** EXCERPT PROVIDED follows **

Today is Day 2 of 365 days of my new self-imposed writing challenge of blogging daily. Of getting out of my comfort zone. Even though I’ve been doing a Morning Pages practice for years, writing and journaling something almost every day, I’ve been a little too precious with my words. I’ve decided to blog daily as a way to manifest writing being an important value, an important part of my life. It’s always been important, but I’m hoarding these words of mine like Gollum, so precious. So afraid of losing these words. I need to trust that my words being out there, shared with others, even if no one ever reads them, is safe. It’s a safe act. And it doesn’t really matter what anyone thinks about what I write and how I write. Even if the grammar is off. Even if the prose is gross. I just don’t care. At least, in theory. But that’s the practice. The more I put stuff out there regularly, consistently, the more I’ll be less precious. A less precious practice. Perhaps I’ll even become more patient with myself.
The very act of getting out of my comfort zone, I’ve realized, is how I can grow as a human being. As someone who has battled depression and anxiety much of my life, I’m beginning to realize that staying too comfortable, being afraid to try new things, to fear having to shake my life upside down like a Christmas snow globe, is how I will stagnate as a person, only to grow stale and numb to the beauty of life. Staying too comfortable, in my mind, is a recipe for complacency–and often times, a straight path to the depths of depression.

** End of EXCERPT PROVIDED **
** GIVEN DATA follows **

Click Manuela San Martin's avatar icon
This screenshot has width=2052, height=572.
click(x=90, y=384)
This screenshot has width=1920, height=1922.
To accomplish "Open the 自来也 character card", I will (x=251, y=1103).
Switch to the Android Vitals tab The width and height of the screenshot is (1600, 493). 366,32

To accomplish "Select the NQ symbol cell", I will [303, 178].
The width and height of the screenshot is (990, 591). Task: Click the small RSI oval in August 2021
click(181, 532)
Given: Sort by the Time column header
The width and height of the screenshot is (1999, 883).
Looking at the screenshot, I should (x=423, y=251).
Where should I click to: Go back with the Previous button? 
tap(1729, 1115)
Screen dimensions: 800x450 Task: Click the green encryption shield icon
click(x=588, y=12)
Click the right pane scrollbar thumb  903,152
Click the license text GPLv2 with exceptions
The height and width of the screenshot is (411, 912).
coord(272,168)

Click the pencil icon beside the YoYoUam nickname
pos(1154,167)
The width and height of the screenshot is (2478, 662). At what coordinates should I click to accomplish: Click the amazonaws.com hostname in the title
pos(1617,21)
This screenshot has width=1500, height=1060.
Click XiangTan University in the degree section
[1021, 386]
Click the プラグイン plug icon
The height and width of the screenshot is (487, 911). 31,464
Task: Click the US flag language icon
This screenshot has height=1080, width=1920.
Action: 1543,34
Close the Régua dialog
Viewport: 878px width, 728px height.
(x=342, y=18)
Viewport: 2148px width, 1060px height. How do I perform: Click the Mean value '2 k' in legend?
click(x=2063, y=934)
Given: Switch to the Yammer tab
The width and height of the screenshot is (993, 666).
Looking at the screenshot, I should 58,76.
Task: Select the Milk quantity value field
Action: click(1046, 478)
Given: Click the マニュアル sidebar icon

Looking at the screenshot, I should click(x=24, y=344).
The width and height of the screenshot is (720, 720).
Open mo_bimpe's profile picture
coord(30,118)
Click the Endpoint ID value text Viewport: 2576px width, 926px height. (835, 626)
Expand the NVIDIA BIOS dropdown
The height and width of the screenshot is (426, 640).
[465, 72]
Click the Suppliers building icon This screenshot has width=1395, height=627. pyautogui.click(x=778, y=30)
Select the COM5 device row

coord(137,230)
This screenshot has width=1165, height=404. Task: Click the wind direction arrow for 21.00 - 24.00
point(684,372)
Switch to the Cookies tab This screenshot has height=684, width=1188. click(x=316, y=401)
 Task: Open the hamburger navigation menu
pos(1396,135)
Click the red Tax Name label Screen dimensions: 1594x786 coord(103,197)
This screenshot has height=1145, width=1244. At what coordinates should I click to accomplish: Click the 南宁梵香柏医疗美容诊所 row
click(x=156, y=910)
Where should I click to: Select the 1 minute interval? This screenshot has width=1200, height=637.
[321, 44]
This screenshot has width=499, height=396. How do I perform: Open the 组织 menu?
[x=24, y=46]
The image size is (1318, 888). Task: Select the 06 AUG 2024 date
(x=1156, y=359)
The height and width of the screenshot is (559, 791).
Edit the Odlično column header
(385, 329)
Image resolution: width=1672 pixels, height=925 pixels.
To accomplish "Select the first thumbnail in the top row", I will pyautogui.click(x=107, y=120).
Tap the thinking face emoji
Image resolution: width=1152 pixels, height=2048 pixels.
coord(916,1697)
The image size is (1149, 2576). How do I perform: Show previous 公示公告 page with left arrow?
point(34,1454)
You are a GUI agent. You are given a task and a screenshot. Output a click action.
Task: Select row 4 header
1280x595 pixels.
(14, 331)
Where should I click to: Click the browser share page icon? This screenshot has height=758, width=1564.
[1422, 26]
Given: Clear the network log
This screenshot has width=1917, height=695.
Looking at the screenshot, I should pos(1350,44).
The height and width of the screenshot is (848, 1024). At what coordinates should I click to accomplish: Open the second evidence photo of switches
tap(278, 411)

** End of GIVEN DATA **

## PROBLEM SET
A. Decide whether each statement agrees with the writing-challenge post: (i) the writer has kept a Morning Pages practice for years; (ii) the challenge runs for 30 days; (iii) the writer calls staying too comfortable a recipe for complacency. Answer yes or no for each, quoting the words from the writing-challenge post that settle it.
B. Reproduce the part of the writing-challenge post that opens with the words containing "The very act" and closes with "depths of depression.".
C. Carry on the writing-challenge post past its last sentence.
Nothing in the listing is needed here.

## ANSWERS PER TASK
A.
(i) Yes: "Even though I’ve been doing a Morning Pages practice for years"
(ii) No: "Today is Day 2 of 365 days"
(iii) Yes: "Staying too comfortable, in my mind, is a recipe for complacency"

B.
The very act of getting out of my comfort zone, I’ve realized, is how I can grow as a human being. As someone who has battled depression and anxiety much of my life, I’m beginning to realize that staying too comfortable, being afraid to try new things, to fear having to shake my life upside down like a Christmas snow globe, is how I will stagnate as a person, only to grow stale and numb to the beauty of life. Staying too comfortable, in my mind, is a recipe for complacency–and often times, a straight path to the depths of depression.

C.
The more I think about it, a large part of my life IS about getting out of the comfort zone. And a large part of this is seeing it as a series of experiments.
- Selling our 3,500 sq ft house of ten years in the Bay Area to move into a 100 sq ft expedition vehicle/adventure RV for over a year with our son, six months of it in Mexico.
- Leaving my steady-ish job teaching English at a community college to becoming a freelancing virtual assistant (which made it possible to live and work remotely, becoming location-independent; this transition was less scary with the help of this empowering lady.)
- Leaving California and all my friends and family to live full-time in a RV traveling to other states such as Utah, Montana, Wyoming, Texas and then Mexico, where we considered becoming ex-pats in Guadalajara or San Miguel de Allende.
- Leaving the life of always moving to suddenly not. Full-time RV-life to apartment life. Once an homeowner to renting. California to Texas. A shit ton of friends to zero.
- Taking the leap to ramp off all meds since 2011 for depression, anxiety and ADHD to choose food as medicine–first no flour and no sugar, gluten-free, then Paleo/Primal, then keto, followed by carnivore.
- Sharing with others publicly about my diagnosis of bipolar disorder and how eating healthy and ketosis has helped me feel and look better in my late 40s than my 20s and 30s. Also the very act of sharing a photo of myself to others is radically scary.
- Trying keto as an adjunct to conventional chemo and radiation when my husband got cancer in 2014.
- Taking the leap to homeschool/unschool our kid for a few years instead of blind faith to a certain kind of education we once believed in.
- Extended 7-day fasts without food (just water) for autophagy and cancer prevention.
- Trying psychedelics for healing (something I’m planning to write about in more depth).
- Attending MAPS’ first Psychedelic Science Summit in Austin, TX to learn more about how it can help with PTSD, depression, mental health and healing trauma.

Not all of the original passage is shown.